Karl Denninger presents a compelling argument that market makers should not be exempt from rules preventing short-selling shares that cannot be borrowed (naked short selling). Because the quantity of a given stock in "float" is fixed, traders and market makers should not be allowed to create unreal and illogical bets on stocks that result in perversion of market dynamics and wild price swings. That’s my summary, Karl explains in detail. – Ilene
Matt Taibbi once again writes in Rolling Stone, this time on naked short sales, and while he gets a good part of the issue right, he (and many others who have opined on this situation over the years) miss the forest for the trees.
But the most damning thing the attack on Bear had in common with these earlier manipulations was the employment of a type of counterfeiting scheme called naked short-selling. From the moment the confidential meeting at the Fed ended on March 11th, Bear became the target of this ostensibly illegal practice — and the companies widely rumored to be behind the assault were in that room. Given that the SEC has failed to identify who was behind the raid, Wall Street insiders were left with nothing to trade but gossip. According to the former head of Bear’s mortgage business, Tom Marano, the rumors within Bear itself that week centered around Citadel and Goldman (GS). Both firms were later subpoenaed by the SEC as part of its investigation into market manipulation — and the CEOs of both Bear and Lehman were so suspicious that they reportedly contacted Blankfein to ask whether his firm was involved in the scam. (A Goldman spokesman denied any wrongdoing, telling reporters it was "rigorous about conducting business as usual.")
Matt gets so close, but fails in the closing.
See, there are two area of naked shorting that nobody wants to really deal with, yet both have to be if we are ever to make a difference. Let’s deal with them in turn.
The first, the writing of "naked" swaps, is one that I’ve written about before. The essence of a "credit default swap" is a contract whereby the buyer of protection insures against the default of a credit instrument (usually a bond of some sort.) If the bond issuer doesn’t pay principal and/or interest, the buyer collects the face value of the bond from the seller of protection – but in turn must tender the defaulted bond to the seller.
This "tender requirement" is due to the fact the most of the time a default bond is not worth zero – even in a bankruptcy most companies have some value, and the bondholders are entitled to that recovery.
This is pretty much like homeowners insurance if you think about it. Your house might have a fire, but odds are it won’t be worthless if there is. Same with auto insurance – you buy insurance against a wreck, but if you have one, the insurance company can pay you the market value of the car prior to the crash and in turn they get to keep the (wrecked) car.
Now envision that we allow any number of people to buy fire insurance against your house. There’s only one house, but ten fire insurance policies. Only one of those people (you) owns the house and only one of them (you) lives there, but ten people stand to collect whatever the damage amount is if there’s a fire.
How likely would it be that someone would be sneaking around with a gas can at 3:00 AM were this to be allowed?

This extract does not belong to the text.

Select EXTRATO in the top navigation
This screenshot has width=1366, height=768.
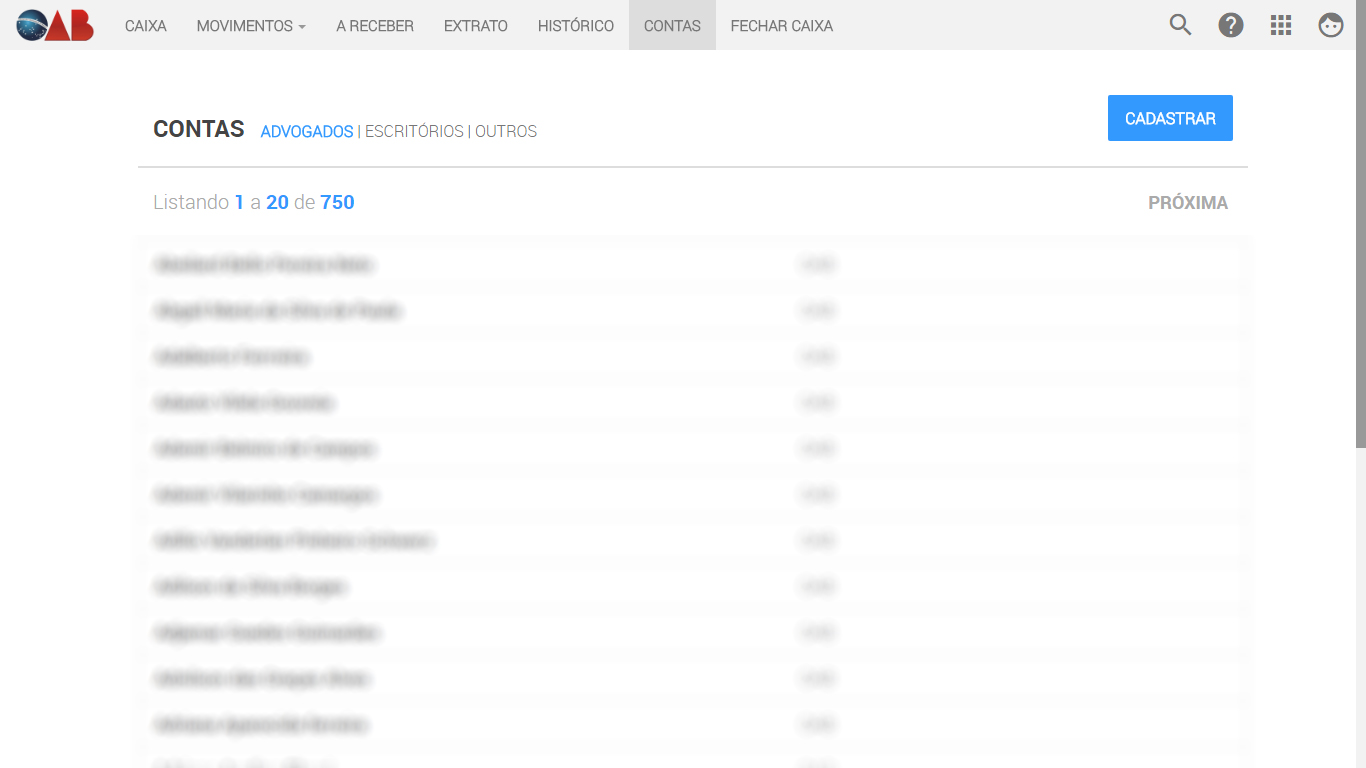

Now let’s add another wrinkle to the mix – to collect on any of the insurance policies you must have possession of the house!
Tonight, you have a real fire and the house burns to the ground. The recovery value is zero; indeed, it might be negative (since you have to hire a bulldozer and cleanup crew to clear away the mess before you can rebuild.)
But if there are ten insurance policies, suddenly that burned out smoking hulk has value that doesn’t really exist, and a bidding frenzy is likely to develop for the (one) house. See, without the (burned out) house to tender those insurance policies are worthless.
We don’t allow this sort of thing in the insurance business because it both distorts the market and creates a reason for people to intentionally start fires.
Why do we allow it in the "credit default swap" business?
Did a few people intentionally start some (financial) fires?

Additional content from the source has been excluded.